Christmas may be the most wonderful time of year for many in Ireland but that isn’t the case for homeless people. While the majority of Ireland’s homeless live on the streets of Dublin, the amount of people presenting as homeless in Cork has significantly risen.

The figures

 In 2018, the number of adults presenting as homeless in Cork rose from 358 to 491. That’s an increase of 133 homeless people in the region.

Figures released in February 2019 showed that there were exactly 9,987 people registered as homeless in Ireland. 514 of those individuals were in Cork City.

In October of this year, 447 adults were in emergency accommodation in cork. Up 3% since September and a 28% rise in a total of 12 months.

Cork County Council spent almost €3m on housing families in emergency accommodation in B&BS and another €1.7m to a number of charities providing emergency shelter such as Cork Simon.

People doing their bit for the homeless

Well-known Cork charity, Cork Penny Dinners based in Little Hanover Street in the city centre provide up to 2,000 dinners a week to Cork’s homeless. They also deliver food hampers to those in need. Another well-known charity Cork Simon Community provide an emergency shelter located on Anderson’s Quay.

Businesses have also lended a helping hand to the homeless this Christmas. Two Cork hairdressers (Joseph Byrne of Joseph’s hair salon in Glasheen and Ako from the Just for men manscaping lunge on grand parade) are both providing free haircuts for people in need.

Most recent news in Cork

Recently on December 5th (last Thursday) a housing protest took place at Daunt Square.
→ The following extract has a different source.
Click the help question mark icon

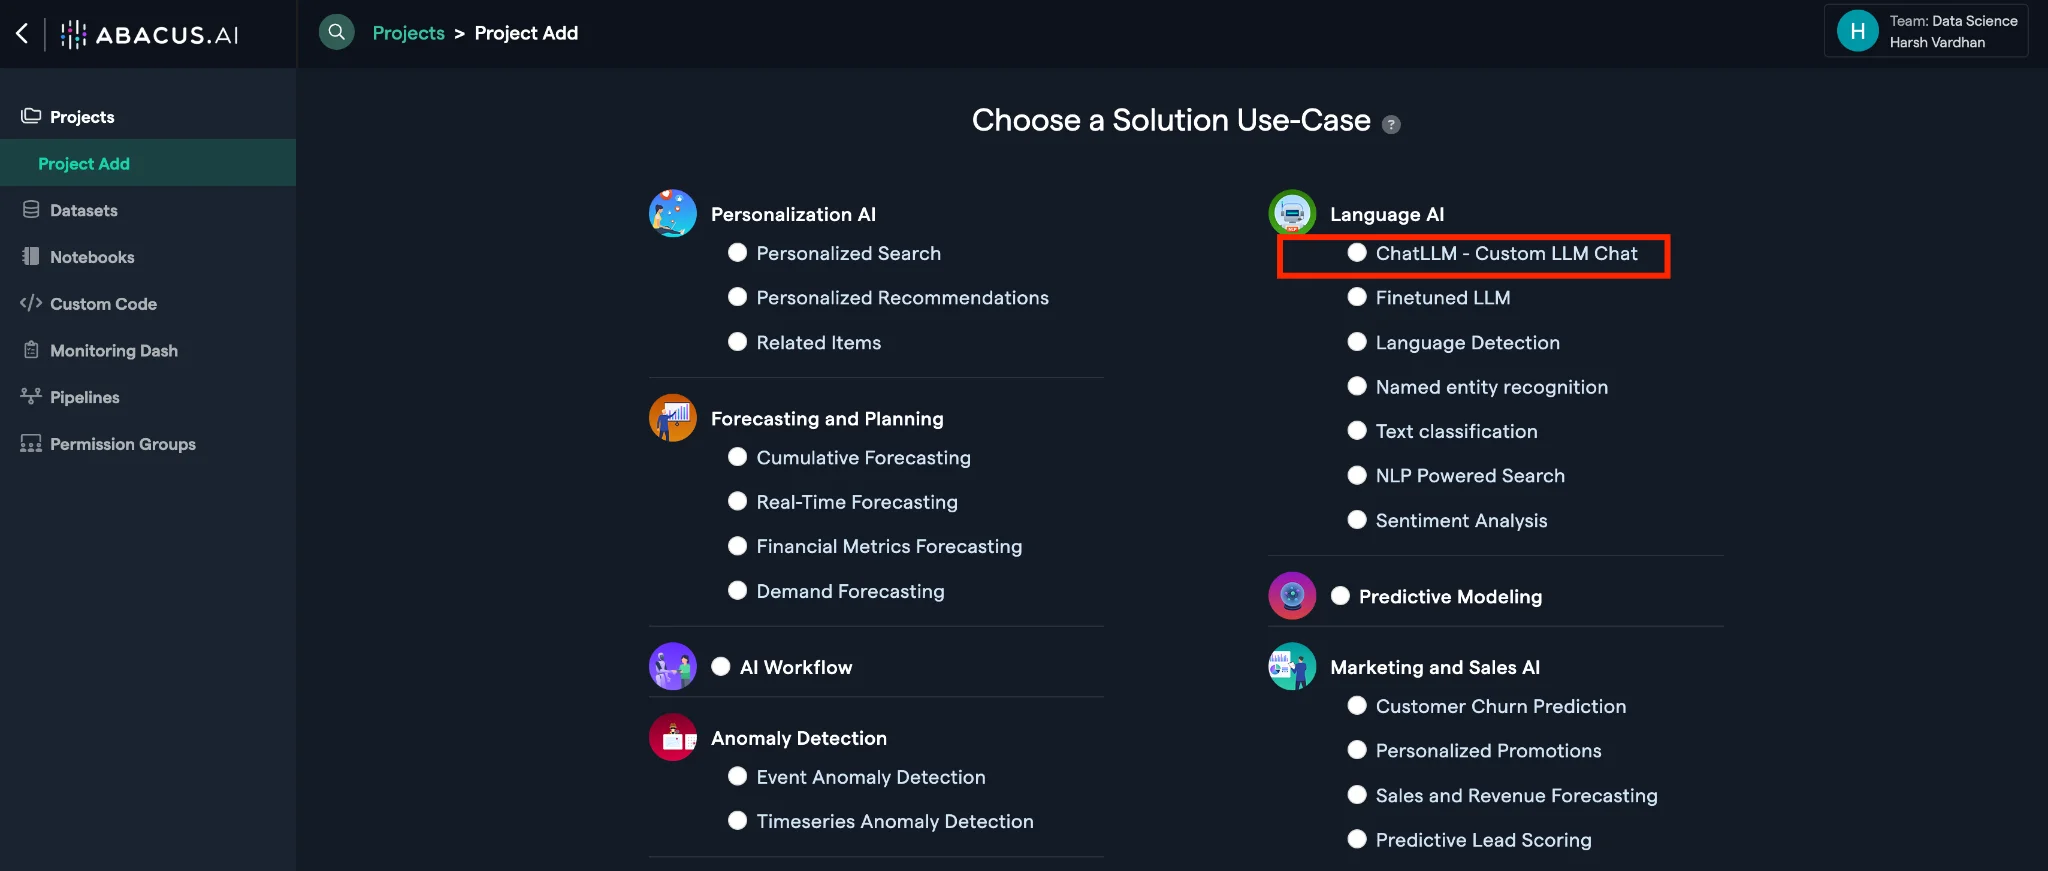(1391, 125)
Around 150 people marched to see an end to the housing crisis.


The people of Cork are doing what they can for Cork’s homeless all year round but without government intervention there’s not a lot more we can do. There needs to be a solution to the housing crisis. There needs to be a drop in scandalous rent prices. Working people can barely afford to pay so how are people who live in poverty, who are just about getting by supposed to afford a home? 

People deserve homes, a warm home to stay in on a cold frosty night. Instead they are outside fighting the cold, fighting to stay warm and to stay alive.

So the question is will we finally see an end to the homeless crisis in 2020? Or will the government stand back while the figures continue to rise?